I tried on wide-legged jeans, which are verbotten here because Ms. Moss favours painted on denim stuffed into tall boots suitable only to women who weigh slightly less than a grain of rice. And in this area of the world? She rules the fashion universe. I wasn't happy with the width of the leg initially and took them off. As follows, I put my own skinny pair of jeans back on and thunder sounded. (Incidently, why is it the term is 'thunderstruck'? Lightening strikes. Thunder sounds. Someone should tell AC/DC) I look terrible in skinny jeans. Because I have hips, big child-bearing hips. And I weigh slightly more than a sack of rice. Being pear shaped (as in the fruit, not the Irish equilivant of 'all things going to hell') ((although...)) I need a wider leg to balance my body, which in turn makes me look slimmer and more elegant. Even in jeans. Which I bought. This is their gospel. Love them or hate them, Trinny and Suze are right about one thing: dress for your body type. Not the body you want, or the one you used to have; not the one the fashion industry and trashy women's magazines tell you is ideal and gauranteed to get you mind-blowing sex with any gentleman admirer you happen to chance upon. Your unique body. I look terrible in everything currently featured in those magazines. I'm terribly un-hip and hopelessly out of fashion. But, in going against the grain, I looked good. And THAT is all that matters.
5 comments:
Giggled huh?
yep
those damn skinny jeans are a disturbing throw back to the 80s anyway.
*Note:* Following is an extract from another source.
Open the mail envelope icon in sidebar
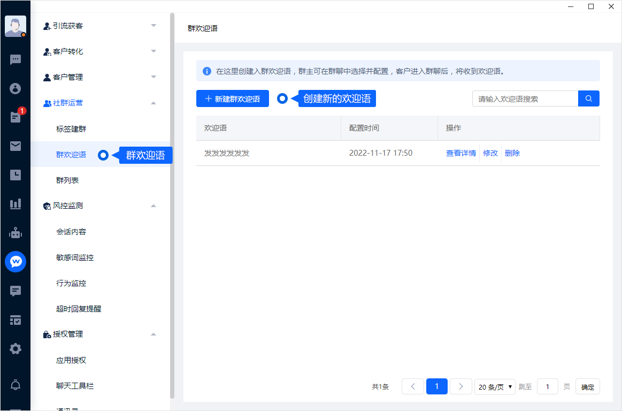The height and width of the screenshot is (411, 622). (16, 146)
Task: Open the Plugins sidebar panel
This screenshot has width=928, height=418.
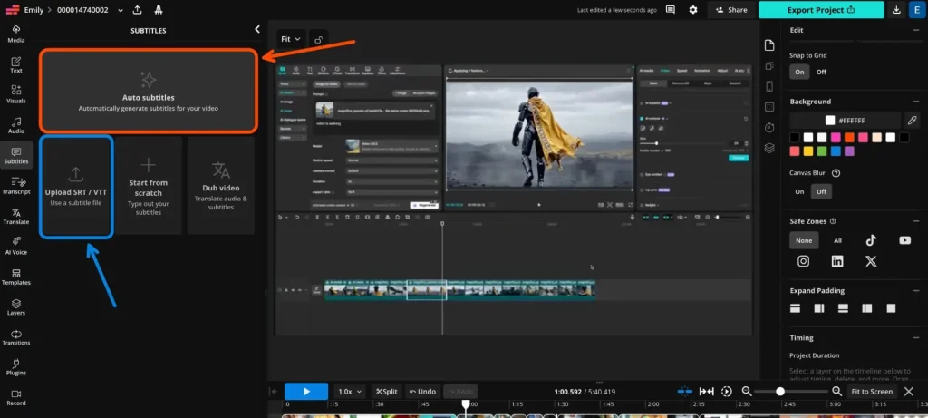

Do we really need to revisit the 80s? I don't think so.
Only people who didn't live through them want to go back there. Or people who were in their tender youth and want to rekindle fond memories.
we know better
you know what i saw in the stores a couple weeks ago? KNICKERS! not the british euphamism for underwear, mind you; the kind of knickers that page boys wore in the 20s and stupid, stupid girls wore in the early 80s.
yes, i realize i was one of those stupid girls, but as the saying goes fool me once...
I was a pretty little kid in the 80's but I was old enough to wear leg warmers and those are back too! Leg warmers and skinny jeans worn together are quite hip now - ick!
I can empathize with your search for the perfect clearance priced shoes, but alas I think the perfect shoes cost about one months mortgage payment.
Nicole, meet my sister. Sister, meet Durskey's little sister. hee...
Fashions taking Europe by storm at the moment include:
leg warmers
shorts with tights
ballet flats with crap sewn on them
anything Kate Moss wears
anything Sienna Miller wears
Leggings that stop at the knee
Pants that stop just below the knee
It's a disaster for those of us that want adult clothes and don't want to catch pneumonia.